This juicy Roasted Pork Tenderloin with Balsamic Glaze has just the right amount of sweet-tangy flavor. Delicious served with potatoes and a simple veggie side!
Here is another one to add to your fall and winter cooking arsenal. I just can’t say enough about pork tenderloin. It’s an excellent cut; low in fat and calories, super tender, and extremely versatile. Paired with a tangy, sweet balsamic glaze it’s knock your socks off good! This balsamic glaze is beyond words….you’ll be dipping everything on your plate in it. I served this last night with roasted butternut squash and potatoes and it made us all feel ready for the cozy pumpkin weather that is on the way.
Typically, at this temperature, pork tenderloin will take about 20 minutes per pound to be fully cooked. If you are the type of person who likes to use a food thermometer, make sure it reads at least 145 degrees Fahrenheit before you pull it out of the oven. Then you should allow the meat to sit for three minutes before slicing (that’s what the USDA has to say about it anyway). I forego the food thermometer and just slice into it after cooking 40 to 45 minutes to check it. The center will be very light pink but cooked well throughout. Be careful not to overcook this wonderfully tender cut of meat.

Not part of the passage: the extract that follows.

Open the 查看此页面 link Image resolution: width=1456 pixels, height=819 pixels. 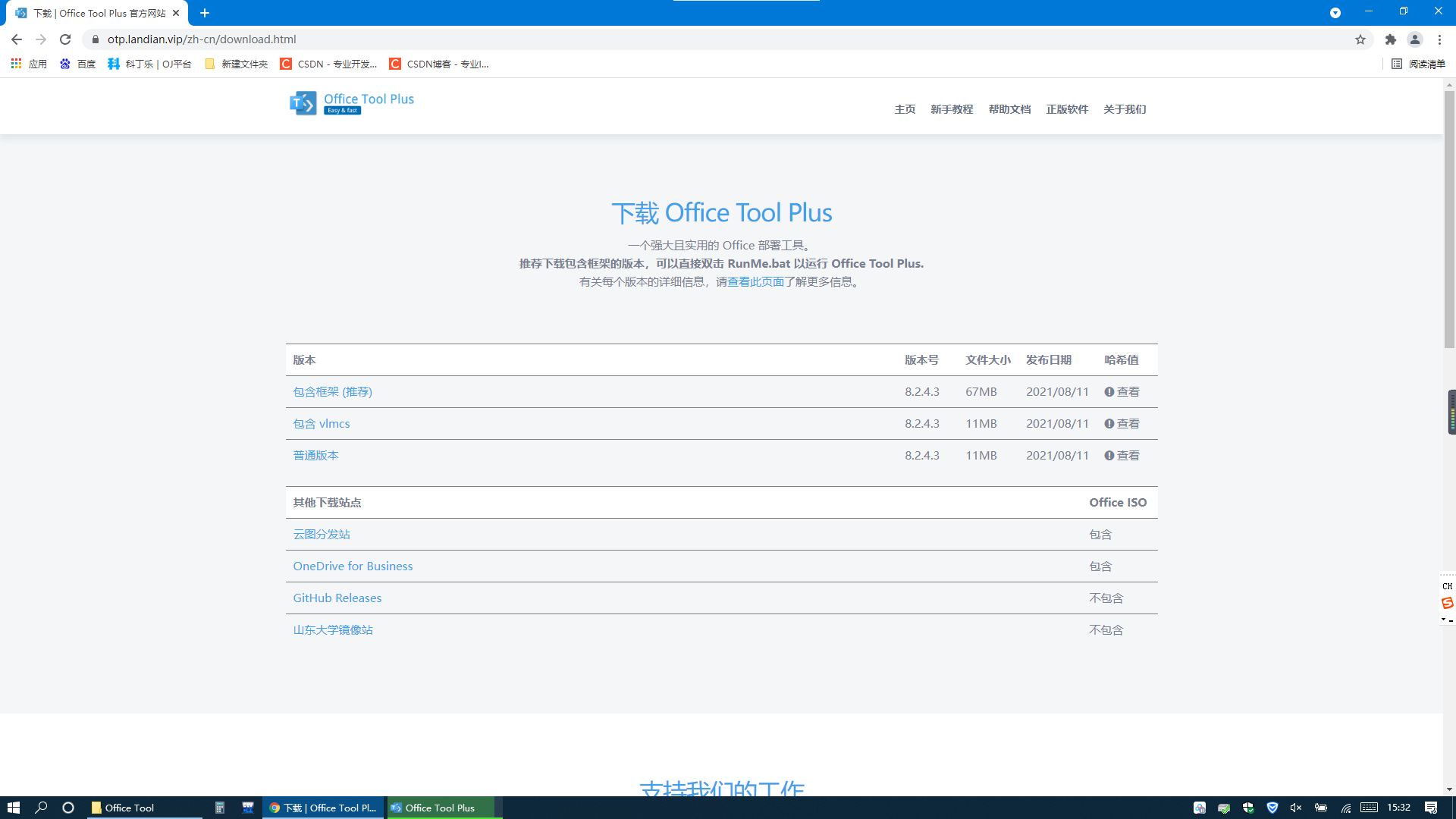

Roasted Pork Tenderloin with Balsamic Glaze
- 1 tablespoon crushed or minced garlic
- 1 tablespoon olive oil
- 1 tablespoon rubbed sage
- 1/2 teaspoon salt
- 1/2 teaspoon fresh ground pepper
- 2 to 2 1/2 pounds pork tenderloin, (1 package of 2 tenderloins)
- 1/4 cup sugar
- 1/4 cup balsamic vinegar
- 1/4 cup water
- 1 tablespoon cornstarch
- 2 tablespoons light soy sauce
- Preheat oven to 375 degrees. Line a 13- x 9-inch pan with heavy duty foil and place the pork in the pan.
- In a small bowl combine garlic, olive oil, sage, salt,and pepper. Rub the mixture all over both tenderloins. Bake in the preheated oven for 20 minutes.
- While pork is cooking, place sugar, balsamic vinegar, and soy sauce in a small saucepan over medium low heat. In a small bowl, make a slurry with the water and cornstarch and add to the saucepan. Heat, stirring occasionally, until mixture begins to bubble and thicken slightly. Spoon a small amount of the glaze on each tenderloin during after the first 20 minutes of the cooking time.
- Return pork to the oven and continue to cook for an additional 15 minutes or until the internal temperature of the thickest tenderloin has reached 150 degrees F when tested with an instant read thermometer. Remove it from the oven, tent the pan with foil, and allow it to rest for a few minutes.
- Slice each tenderloin into 1-inch slices and return them to the foil-lined pan with the pan juices. Warm the remaining glaze slightly over low heat and pour over sliced pork. Stir a little to mix with pan juices.
Nutrition information is automatically calculated using generic ingredients, and is an estimate not a guarantee. For more accurate results, please refer to the labels on your ingredients at home.